From October 1995 to September 2002, Chief Judge Mauskopf served as the New York State Inspector General, leading the statewide, independent office responsible for investigating allegations of corruption, fraud, criminal activity, conflicts of interest, waste, and abuse in all executive branch agencies. From 1982 to 1995, Chief Judge Mauskopf served as an Assistant District Attorney in the Manhattan District Attorney’s Office, and served as Deputy Chief of the Special Prosecutions Bureau, and Chief of the Frauds Bureau.
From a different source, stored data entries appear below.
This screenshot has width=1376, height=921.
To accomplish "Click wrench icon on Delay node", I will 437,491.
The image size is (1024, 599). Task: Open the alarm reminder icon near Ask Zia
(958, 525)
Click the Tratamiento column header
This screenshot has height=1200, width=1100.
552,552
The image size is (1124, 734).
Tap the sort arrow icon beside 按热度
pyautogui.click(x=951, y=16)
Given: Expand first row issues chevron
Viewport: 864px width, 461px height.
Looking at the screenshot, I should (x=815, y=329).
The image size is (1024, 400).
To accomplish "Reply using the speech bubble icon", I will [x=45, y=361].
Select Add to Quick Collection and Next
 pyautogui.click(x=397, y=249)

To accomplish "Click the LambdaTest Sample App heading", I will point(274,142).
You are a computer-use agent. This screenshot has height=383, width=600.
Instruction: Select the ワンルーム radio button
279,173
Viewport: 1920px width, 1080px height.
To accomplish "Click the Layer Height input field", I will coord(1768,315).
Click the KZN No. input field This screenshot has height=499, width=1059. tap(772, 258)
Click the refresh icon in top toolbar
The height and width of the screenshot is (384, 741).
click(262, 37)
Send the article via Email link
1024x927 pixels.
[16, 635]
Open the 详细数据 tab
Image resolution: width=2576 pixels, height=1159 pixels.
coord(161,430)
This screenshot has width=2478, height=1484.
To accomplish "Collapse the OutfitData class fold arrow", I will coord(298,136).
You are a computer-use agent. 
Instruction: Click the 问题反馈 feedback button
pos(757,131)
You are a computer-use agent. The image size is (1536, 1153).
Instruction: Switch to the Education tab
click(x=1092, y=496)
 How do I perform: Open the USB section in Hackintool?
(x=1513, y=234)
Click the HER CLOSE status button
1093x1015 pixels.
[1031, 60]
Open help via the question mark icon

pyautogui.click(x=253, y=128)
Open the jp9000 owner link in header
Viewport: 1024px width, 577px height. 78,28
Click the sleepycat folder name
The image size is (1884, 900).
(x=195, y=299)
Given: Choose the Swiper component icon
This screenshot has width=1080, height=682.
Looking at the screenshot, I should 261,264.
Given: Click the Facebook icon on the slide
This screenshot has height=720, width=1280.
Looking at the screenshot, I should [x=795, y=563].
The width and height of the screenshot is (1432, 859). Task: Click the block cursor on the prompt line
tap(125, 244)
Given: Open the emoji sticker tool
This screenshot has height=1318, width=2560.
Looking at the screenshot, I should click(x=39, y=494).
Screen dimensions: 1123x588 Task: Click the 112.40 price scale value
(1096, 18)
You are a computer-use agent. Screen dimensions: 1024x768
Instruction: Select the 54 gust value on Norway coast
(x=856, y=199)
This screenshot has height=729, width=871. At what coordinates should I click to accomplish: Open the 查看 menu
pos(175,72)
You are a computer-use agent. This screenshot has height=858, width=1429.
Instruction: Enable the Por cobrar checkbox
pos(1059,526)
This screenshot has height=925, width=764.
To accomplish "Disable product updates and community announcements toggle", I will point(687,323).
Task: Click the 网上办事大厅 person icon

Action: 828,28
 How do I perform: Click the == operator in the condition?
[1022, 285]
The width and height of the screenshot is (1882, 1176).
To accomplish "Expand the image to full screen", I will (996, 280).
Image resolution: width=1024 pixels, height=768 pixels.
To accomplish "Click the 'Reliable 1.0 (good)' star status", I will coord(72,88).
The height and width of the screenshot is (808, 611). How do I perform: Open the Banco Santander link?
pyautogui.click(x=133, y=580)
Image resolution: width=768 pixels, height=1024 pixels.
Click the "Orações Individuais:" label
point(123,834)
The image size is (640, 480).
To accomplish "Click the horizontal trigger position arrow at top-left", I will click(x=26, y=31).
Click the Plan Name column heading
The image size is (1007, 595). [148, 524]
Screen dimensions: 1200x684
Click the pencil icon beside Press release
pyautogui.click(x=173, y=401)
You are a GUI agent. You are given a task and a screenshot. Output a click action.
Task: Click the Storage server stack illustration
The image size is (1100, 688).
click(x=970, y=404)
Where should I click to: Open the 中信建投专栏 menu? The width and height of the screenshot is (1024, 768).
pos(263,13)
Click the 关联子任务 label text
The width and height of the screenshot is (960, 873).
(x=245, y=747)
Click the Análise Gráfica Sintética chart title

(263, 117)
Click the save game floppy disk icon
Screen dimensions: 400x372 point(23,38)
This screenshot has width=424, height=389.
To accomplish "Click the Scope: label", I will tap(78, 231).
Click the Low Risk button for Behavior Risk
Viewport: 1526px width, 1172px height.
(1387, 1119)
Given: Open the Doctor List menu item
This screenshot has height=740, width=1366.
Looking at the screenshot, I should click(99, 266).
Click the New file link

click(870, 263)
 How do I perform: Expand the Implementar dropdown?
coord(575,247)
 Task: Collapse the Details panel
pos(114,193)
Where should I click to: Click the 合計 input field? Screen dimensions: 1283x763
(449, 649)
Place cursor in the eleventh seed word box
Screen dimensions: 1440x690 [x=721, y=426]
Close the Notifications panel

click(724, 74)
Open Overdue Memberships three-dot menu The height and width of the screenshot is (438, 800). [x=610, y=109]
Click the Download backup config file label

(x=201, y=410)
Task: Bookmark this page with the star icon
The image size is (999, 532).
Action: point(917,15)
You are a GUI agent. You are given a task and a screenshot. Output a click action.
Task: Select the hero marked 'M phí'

Chief Judge Mauskopf is active in service to the Judicial Branch. She is Chair of the Judicial Conference’s Committee on Judicial Resources on which she has served since 2011. The committee is responsible for recommending to the Judicial Conference all staffing requirements for circuit, district and bankruptcy courts, probation and pretrial offices, and federal defender offices; assessing the need for new Article III judgeships; coordinating the judiciary’s diversity and inclusion efforts; and proposing judiciary policies on human resources matters. Judge Mauskopf also serves on the Judiciary’s Ad Hoc Strategic Planning Group and the Model Employment Dispute Resolution Plan Working Group, as well as the Second Circuit Judicial Council and the Circuit Committee on Space and Security.

Chief Judge Mauskopf graduated magna cum laude and with highest honors from Brandeis University in 1979, and earned her law degree cum laude from Georgetown University Law Center in 1982. A native of Washington, D.C., she is the daughter of Czech holocaust survivors who immigrated to America and established a small neighborhood grocery store that they operated for more than 40 years.